Page text |
One thing all school curricula lack (even homeschool)

Eldar Sarajlic Eldar Sarajlic  · 
Cover: One thing all school curricula lack (even homeschool)

I’m sure you’re familiar with the term “an educated fool”.

It describes a person who, despite having an official college degree, can’t think properly. Maybe you know someone like this. They believe everything they see on the internet, have nonsense beliefs, and continuously make bad decisions in life.

Have you ever wondered why people like these exist?

One part of the answer may simply be IQ: the university system is not perfect (or perhaps too demanding, at least for some fields) and even low-IQ individuals can earn a Bachelor’s degree.

If this was the case, then the phenomenon would be an exception. But, people like these are everywhere, so it doesn’t seem like an exception. You see them the moment you open up any social network app and look through the comments on a random post about the weather.

The other possible answer, and the one that I think is right, is that something is wrong with the educational system (duh!) people like these go through. Namely, there is something missing in how we educate young people so they grow up lacking fundamental thinking skills despite being knowledgeable in their respective fields. I think there is a gap in our educational efforts spans all levels: from elementary to high school.

What exactly is missing, and why?

A different kind of skill

Most curricula, public or homeschool, focus on developing quantitative and verbal skills. Kids get training in math, writing, science and art. Through these they learn how to manipulate numbers, write coherent sentences, and adopt a huge amount of facts about different aspects of life.

But, what they don’t learn is how all these things fit together, and how they can be used to think beyond them. In other words, kids don’t learn the basics of critical thinking independently of the standard academic disciplines.

You might say, “oh, but isn’t that something my child will learn implicitly, when they learn math or science?” Sure, to some degree they might. But, I’ve been a professor of critical thinking and a researcher in education for more than a decade, and I’ve come to believe this to be a blind spot that permeates all education, both public and private, even homeschool. You may not see it because the definition of critical thinking has been inadequate.

Let me explain.

When I say critical thinking, I don't mean logic puzzles, debate club, a Socratic seminar, or a weekly discussion about current events. These things have value, but none of them are what I'm talking about.

I'm talking about the structural skills that underlie everything else a child does with their mind: recognize patterns, understand causality, reason without full information, or explain things with high plausibility. These are cognitive capacities that don't develop automatically, no matter how rich the content surrounding them is. They need to be taught separately, and intentionally.

This is because content and thinking are different things. Treating one as a substitute for the other is the single most common mistake in education, at every level.

What public school doesn't give your child

It’s very likely that most homeschool parents know this intuitively, even if they don't always articulate it: the decision to homeschool is partly a decision to provide their kids something schools can't. Something structurally different.

Public school curricula, almost without exception, are built around content delivery because content is measurable. It fits into a scope and sequence, it can be tested, reported, and compared across schools and districts. These are well-known structural constraints of public education. Many parents are aware of them, and this is probably one of the main reasons that drives many of them to find alternatives: they detest the cookie-cutter approach that tries to fit every child in the same mold.

While mere content delivery is deficient for many reasons, it’s particularly problematic in the context of development of critical thinking. Simply put, thinking skills don't work that way. Filling the child’s mind with pure content will not magically make them capable of distinguishing a real pattern from a coincidence or understanding why the brain manufactures explanations for random events. This can even have adverse effect: faced with too much unstructured content, a student easily gets confused, and often derives completely wrong conclusions. This is exactly what produces “educated fools.”

Given information |
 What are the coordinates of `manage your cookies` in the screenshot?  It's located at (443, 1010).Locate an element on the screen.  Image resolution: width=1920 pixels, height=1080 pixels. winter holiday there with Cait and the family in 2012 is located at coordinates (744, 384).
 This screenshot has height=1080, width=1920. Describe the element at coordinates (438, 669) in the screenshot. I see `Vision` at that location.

Required work | Translate this sentence from the essay on critical thinking in school curricula into Spanish: "This is because content and thinking are different things."

Task response | Esto se debe a que el contenido y el pensamiento son cosas distintas.